What you need to do
Copy out verbatim the lines of the records from the one containing "This screenshot has height=521, width=675." up to and including the one containing "tap(302, 57)".

# START OF Input rows

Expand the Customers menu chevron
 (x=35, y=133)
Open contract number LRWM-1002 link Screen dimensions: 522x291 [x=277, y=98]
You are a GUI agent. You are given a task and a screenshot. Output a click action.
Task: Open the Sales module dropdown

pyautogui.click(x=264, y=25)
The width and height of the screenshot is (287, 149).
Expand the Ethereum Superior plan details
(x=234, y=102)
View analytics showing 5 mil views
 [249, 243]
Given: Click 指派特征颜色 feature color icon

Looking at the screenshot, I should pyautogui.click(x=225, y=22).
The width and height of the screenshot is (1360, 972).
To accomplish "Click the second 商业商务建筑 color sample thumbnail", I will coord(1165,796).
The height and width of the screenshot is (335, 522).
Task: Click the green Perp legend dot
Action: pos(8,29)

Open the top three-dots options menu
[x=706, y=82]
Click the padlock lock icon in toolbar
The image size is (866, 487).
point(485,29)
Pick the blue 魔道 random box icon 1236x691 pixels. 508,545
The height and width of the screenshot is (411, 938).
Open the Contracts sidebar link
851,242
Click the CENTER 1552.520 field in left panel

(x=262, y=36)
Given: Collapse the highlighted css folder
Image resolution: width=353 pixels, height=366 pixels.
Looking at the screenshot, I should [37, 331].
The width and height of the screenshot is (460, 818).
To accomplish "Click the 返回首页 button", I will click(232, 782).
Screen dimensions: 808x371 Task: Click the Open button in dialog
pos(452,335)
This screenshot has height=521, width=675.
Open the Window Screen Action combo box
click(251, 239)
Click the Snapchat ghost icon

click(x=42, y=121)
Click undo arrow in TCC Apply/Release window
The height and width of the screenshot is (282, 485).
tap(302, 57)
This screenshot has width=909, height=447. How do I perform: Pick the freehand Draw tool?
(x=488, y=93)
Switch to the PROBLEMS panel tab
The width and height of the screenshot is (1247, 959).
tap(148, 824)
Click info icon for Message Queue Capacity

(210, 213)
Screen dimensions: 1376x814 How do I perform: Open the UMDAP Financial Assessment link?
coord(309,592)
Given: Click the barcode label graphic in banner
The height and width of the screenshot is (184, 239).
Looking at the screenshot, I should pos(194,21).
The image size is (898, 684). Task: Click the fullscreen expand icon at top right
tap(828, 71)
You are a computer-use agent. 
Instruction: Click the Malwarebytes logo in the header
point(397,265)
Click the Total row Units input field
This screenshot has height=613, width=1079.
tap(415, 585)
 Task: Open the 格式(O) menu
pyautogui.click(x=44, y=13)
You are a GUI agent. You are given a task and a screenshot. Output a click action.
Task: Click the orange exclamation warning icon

# END OF Input rows

Solution to the problem
This screenshot has height=521, width=675.
Open the Window Screen Action combo box
click(251, 239)
Click the Snapchat ghost icon

click(x=42, y=121)
Click undo arrow in TCC Apply/Release window
The height and width of the screenshot is (282, 485).
tap(302, 57)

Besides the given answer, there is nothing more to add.